▼

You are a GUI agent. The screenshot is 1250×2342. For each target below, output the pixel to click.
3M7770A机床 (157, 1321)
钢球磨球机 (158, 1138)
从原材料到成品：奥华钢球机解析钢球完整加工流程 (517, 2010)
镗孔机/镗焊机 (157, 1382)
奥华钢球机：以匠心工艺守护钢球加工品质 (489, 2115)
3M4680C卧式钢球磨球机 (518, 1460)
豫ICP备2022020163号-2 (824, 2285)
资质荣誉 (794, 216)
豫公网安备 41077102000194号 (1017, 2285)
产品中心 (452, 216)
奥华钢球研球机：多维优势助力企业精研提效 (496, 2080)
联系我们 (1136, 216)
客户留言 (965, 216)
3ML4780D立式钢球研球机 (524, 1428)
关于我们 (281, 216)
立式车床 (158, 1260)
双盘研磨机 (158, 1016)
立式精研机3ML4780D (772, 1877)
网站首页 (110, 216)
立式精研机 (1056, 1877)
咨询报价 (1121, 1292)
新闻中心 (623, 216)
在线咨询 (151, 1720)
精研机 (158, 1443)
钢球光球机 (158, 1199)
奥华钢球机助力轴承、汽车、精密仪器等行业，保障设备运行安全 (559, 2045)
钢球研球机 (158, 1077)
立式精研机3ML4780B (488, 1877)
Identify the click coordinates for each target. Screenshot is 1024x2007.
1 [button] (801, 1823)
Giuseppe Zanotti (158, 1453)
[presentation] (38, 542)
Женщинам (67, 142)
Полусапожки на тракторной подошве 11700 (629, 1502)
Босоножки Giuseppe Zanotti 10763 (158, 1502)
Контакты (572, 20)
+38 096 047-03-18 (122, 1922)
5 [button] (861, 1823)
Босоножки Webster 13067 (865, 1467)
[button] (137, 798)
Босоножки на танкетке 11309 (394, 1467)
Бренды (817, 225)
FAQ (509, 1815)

▲

• [WRITTEN PROBLEM]:
Echo each of these lines back without any change.

• [THE RESULT]:
You are a GUI agent. The screenshot is 1250×2342. For each target below, output the pixel to click.
3M7770A机床 (157, 1321)
钢球磨球机 (158, 1138)
从原材料到成品：奥华钢球机解析钢球完整加工流程 (517, 2010)
镗孔机/镗焊机 (157, 1382)
奥华钢球机：以匠心工艺守护钢球加工品质 (489, 2115)
3M4680C卧式钢球磨球机 (518, 1460)
豫ICP备2022020163号-2 (824, 2285)
资质荣誉 (794, 216)
豫公网安备 41077102000194号 (1017, 2285)
产品中心 (452, 216)
奥华钢球研球机：多维优势助力企业精研提效 (496, 2080)
联系我们 (1136, 216)
客户留言 (965, 216)
3ML4780D立式钢球研球机 (524, 1428)
关于我们 (281, 216)
立式车床 (158, 1260)
双盘研磨机 (158, 1016)
立式精研机3ML4780D (772, 1877)
网站首页 (110, 216)
立式精研机 (1056, 1877)
咨询报价 (1121, 1292)
新闻中心 (623, 216)
在线咨询 (151, 1720)
精研机 (158, 1443)
钢球光球机 (158, 1199)
奥华钢球机助力轴承、汽车、精密仪器等行业，保障设备运行安全 (559, 2045)
钢球研球机 (158, 1077)
立式精研机3ML4780B (488, 1877)
Identify the click coordinates for each target. Screenshot is 1024x2007.
1 [button] (801, 1823)
Giuseppe Zanotti (158, 1453)
[presentation] (38, 542)
Женщинам (67, 142)
Полусапожки на тракторной подошве 11700 (629, 1502)
Босоножки Giuseppe Zanotti 10763 (158, 1502)
Контакты (572, 20)
+38 096 047-03-18 (122, 1922)
5 [button] (861, 1823)
Босоножки Webster 13067 (865, 1467)
[button] (137, 798)
Босоножки на танкетке 11309 (394, 1467)
Бренды (817, 225)
FAQ (509, 1815)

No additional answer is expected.